Thanathorn Juangroongruangkit, a Thai politician for the Future Forward Party, told DW: “When the vaccine strategy was formulated in the third quarter [of 2020], the number of new daily infections was really low, so the government underestimated the situation and thought they could control the spread of the coronavirus.”

Similarly, with Japan marking the unwelcome milestone of 10,000 Covid-19 deaths in April 2021, public frustrations over its slow vaccine roll out is also intensifying after it emerged that the European Union has approved more than 50 million Covid-19 shots for export to Japan.

The Japanese government announced it was planning to implement more resources to roll out the Pfizer-BioNTech vaccine. Japan Health Minister Norihisa Tamura gave his final approval last week for emergency use of the Moderna and AstraZeneca vaccine in Japan, in the hope to speed up the vaccine roll out.

New Covid-19 drug from South Korea classified as a “game changer” in pre-clinical trial test

South Korean pharmaceutical company CNPharm is doubling down on efforts to become the first to deliver an oral medicine for Covid-19 symptoms. The company has released pre-clinical trial test results for a niclosamide-based oral treatment for Covid-19 that could compete with the success of other oral Covid-19 drugs being developed by iosBio, Merck, Pfizer and Roche and Tamiflu.

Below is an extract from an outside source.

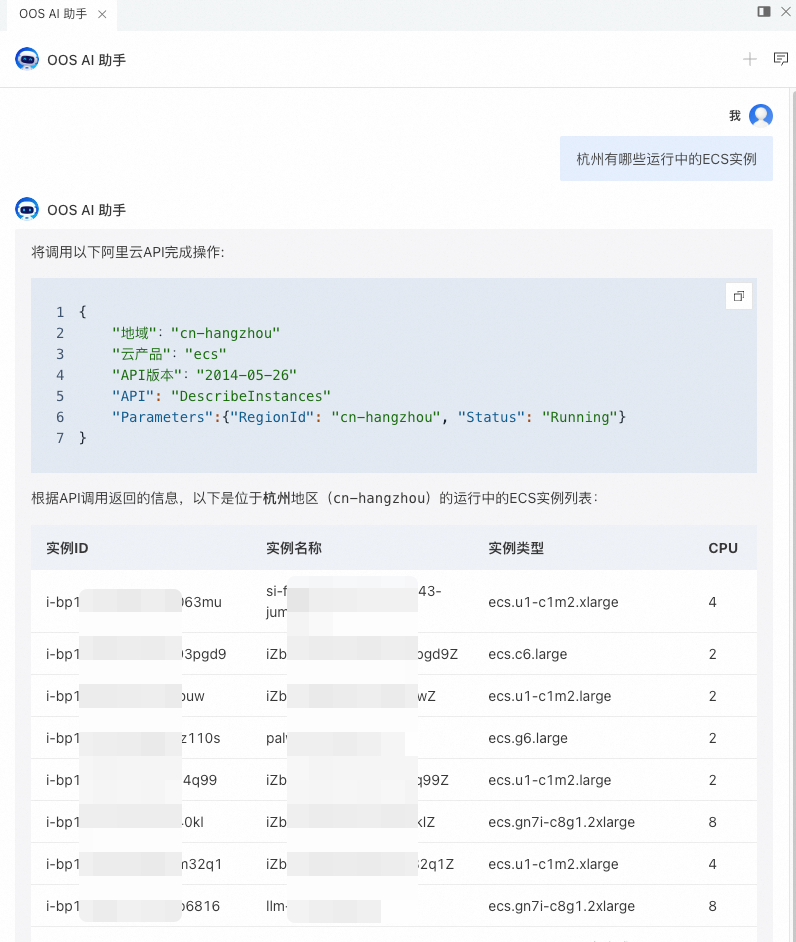
Task: Close the OOS AI 助手 tab
Action: [102, 14]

A single dose of CNPharm’s oral Covid-19 drug, CP-COV03, was administered to a group of rats during the testing stage and results revealed it has a positive effect for combatting flu viruses.

CNPharm’s research disclosed niclosamide, the active pharmaceutical ingredient of CP-COV03, not only inhibited a viral replication as other antiviral drug candidates do, but also degraded and eliminated the virus within the cell, as well as preventing lung damage caused by coronavirus.

Hyundai Bioscience, CNPharm’s sister company, said: “The vivo study is an indicator that the therapeutic window of this drug is wide enough not only to increase its possibility of success as an antiviral drug, but also has the potential to be classed a “game changing” candidate in the big pharma space for combatting Covid-19.”

Hyundai Bioscience claimed CP-COV03 was ready to proceed to clinical trials in South Korea and planned to simultaneously seek collaboration or licensing opportunities with global pharmaceutical companies to speed up its development.